### EXERCISE DIRECTIONS
Would you please transcribe, exactly as written, the lines of the entries below starting at the one that holds "This screenshot has width=1024, height=576." and ending at the one that holds "You are a computer-use agent. The height", both included?

### AVAILABLE DATA
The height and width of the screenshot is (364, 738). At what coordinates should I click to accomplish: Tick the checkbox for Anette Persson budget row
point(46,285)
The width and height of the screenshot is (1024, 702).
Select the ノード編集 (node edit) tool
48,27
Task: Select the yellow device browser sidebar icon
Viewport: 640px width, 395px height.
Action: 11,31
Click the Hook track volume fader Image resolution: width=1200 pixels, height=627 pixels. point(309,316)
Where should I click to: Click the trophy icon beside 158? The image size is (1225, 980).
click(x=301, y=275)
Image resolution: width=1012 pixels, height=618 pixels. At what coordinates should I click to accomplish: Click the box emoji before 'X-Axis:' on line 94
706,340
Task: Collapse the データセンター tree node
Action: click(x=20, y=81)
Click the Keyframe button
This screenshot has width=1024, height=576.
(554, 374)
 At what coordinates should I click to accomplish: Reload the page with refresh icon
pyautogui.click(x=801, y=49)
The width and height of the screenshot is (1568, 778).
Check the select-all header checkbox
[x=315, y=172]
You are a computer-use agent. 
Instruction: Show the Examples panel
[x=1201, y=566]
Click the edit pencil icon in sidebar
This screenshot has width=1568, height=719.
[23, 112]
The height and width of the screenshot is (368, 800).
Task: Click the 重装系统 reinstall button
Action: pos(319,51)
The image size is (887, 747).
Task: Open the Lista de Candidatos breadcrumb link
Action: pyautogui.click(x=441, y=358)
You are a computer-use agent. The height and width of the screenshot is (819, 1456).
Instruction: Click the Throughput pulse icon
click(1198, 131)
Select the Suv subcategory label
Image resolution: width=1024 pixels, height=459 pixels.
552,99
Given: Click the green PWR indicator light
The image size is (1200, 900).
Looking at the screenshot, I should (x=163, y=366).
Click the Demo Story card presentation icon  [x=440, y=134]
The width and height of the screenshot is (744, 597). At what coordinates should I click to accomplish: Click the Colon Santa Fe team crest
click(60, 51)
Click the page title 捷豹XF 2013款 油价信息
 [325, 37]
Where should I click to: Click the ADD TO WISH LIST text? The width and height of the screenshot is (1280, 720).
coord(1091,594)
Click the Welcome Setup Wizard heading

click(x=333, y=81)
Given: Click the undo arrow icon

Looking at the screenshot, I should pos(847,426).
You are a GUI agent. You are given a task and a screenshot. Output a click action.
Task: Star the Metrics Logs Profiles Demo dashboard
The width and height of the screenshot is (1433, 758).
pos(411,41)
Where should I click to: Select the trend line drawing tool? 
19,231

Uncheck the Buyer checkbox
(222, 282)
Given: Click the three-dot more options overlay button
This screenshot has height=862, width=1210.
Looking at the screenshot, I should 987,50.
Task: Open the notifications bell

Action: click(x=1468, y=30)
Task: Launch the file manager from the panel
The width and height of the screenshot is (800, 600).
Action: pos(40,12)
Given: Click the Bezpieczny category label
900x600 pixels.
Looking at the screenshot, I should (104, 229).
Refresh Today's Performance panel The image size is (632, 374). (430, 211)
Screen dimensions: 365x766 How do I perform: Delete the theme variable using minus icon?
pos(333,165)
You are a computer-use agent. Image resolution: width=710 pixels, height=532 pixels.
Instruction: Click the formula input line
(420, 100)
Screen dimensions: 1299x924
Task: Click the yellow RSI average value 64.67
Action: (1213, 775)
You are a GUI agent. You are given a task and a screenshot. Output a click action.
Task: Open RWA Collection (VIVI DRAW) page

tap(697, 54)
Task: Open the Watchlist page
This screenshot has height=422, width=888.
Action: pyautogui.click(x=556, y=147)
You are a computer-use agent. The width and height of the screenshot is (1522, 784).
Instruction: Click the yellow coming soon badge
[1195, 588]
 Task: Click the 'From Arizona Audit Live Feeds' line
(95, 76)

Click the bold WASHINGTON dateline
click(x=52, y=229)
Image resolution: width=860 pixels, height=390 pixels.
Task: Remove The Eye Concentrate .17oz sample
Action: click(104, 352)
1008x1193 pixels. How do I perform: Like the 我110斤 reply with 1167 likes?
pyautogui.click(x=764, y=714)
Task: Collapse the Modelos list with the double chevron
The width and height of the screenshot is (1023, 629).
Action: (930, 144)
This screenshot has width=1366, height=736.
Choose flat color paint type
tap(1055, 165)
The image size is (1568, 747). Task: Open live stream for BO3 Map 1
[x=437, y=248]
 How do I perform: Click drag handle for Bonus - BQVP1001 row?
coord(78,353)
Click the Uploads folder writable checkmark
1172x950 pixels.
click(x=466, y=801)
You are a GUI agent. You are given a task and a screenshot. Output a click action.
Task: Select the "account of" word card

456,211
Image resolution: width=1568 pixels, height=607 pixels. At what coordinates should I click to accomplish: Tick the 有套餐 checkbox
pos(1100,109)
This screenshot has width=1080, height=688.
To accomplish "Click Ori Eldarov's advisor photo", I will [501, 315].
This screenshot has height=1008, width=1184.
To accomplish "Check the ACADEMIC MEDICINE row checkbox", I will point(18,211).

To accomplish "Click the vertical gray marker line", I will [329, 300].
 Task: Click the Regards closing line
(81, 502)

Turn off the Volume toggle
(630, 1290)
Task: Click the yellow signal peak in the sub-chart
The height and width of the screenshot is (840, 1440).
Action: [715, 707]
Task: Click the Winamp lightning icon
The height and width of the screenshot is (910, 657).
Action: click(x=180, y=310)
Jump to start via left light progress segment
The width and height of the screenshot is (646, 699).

### PROBLEM SOLUTION
This screenshot has width=1024, height=576.
(554, 374)
 At what coordinates should I click to accomplish: Reload the page with refresh icon
pyautogui.click(x=801, y=49)
The width and height of the screenshot is (1568, 778).
Check the select-all header checkbox
[x=315, y=172]
You are a computer-use agent. 
Instruction: Show the Examples panel
[x=1201, y=566]
Click the edit pencil icon in sidebar
This screenshot has width=1568, height=719.
[23, 112]
The height and width of the screenshot is (368, 800).
Task: Click the 重装系统 reinstall button
Action: pos(319,51)
The image size is (887, 747).
Task: Open the Lista de Candidatos breadcrumb link
Action: pyautogui.click(x=441, y=358)
You are a computer-use agent. The height and width of the screenshot is (819, 1456).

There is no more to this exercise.